◆ **Required work**: The string "Open" may appear in lines of the listing. Report each line where it does.

◆ **Exercise data**:

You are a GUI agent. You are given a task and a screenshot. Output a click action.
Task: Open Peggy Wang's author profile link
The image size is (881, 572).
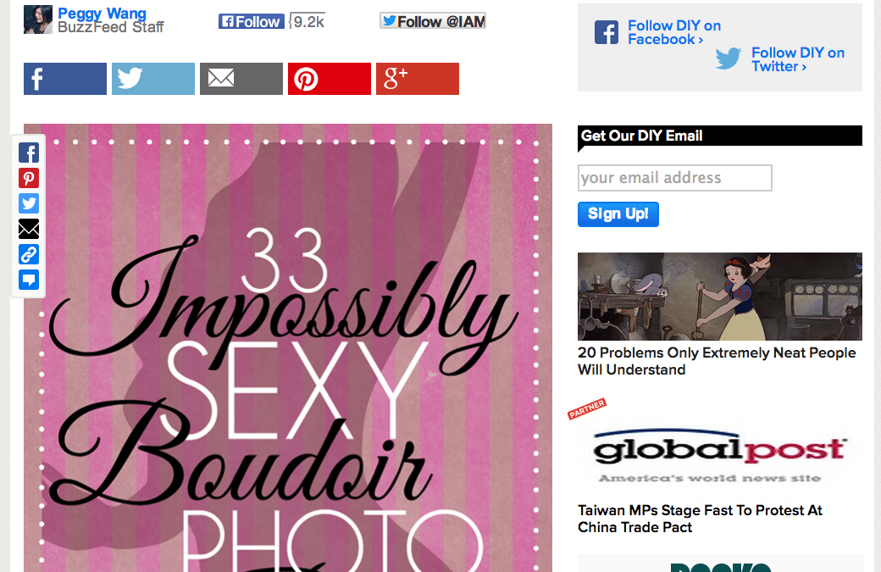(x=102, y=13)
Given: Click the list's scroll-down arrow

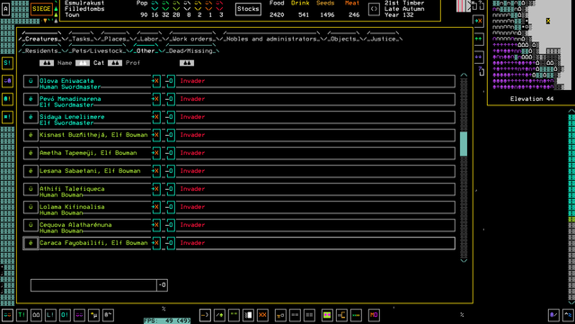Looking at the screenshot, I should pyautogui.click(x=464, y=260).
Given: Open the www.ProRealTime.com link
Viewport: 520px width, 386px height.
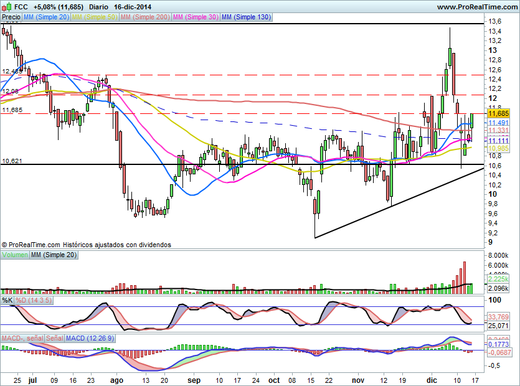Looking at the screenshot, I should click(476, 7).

◆ **Response to the exercise**:
Task: Open Peggy Wang's author profile link
Given: Open the www.ProRealTime.com link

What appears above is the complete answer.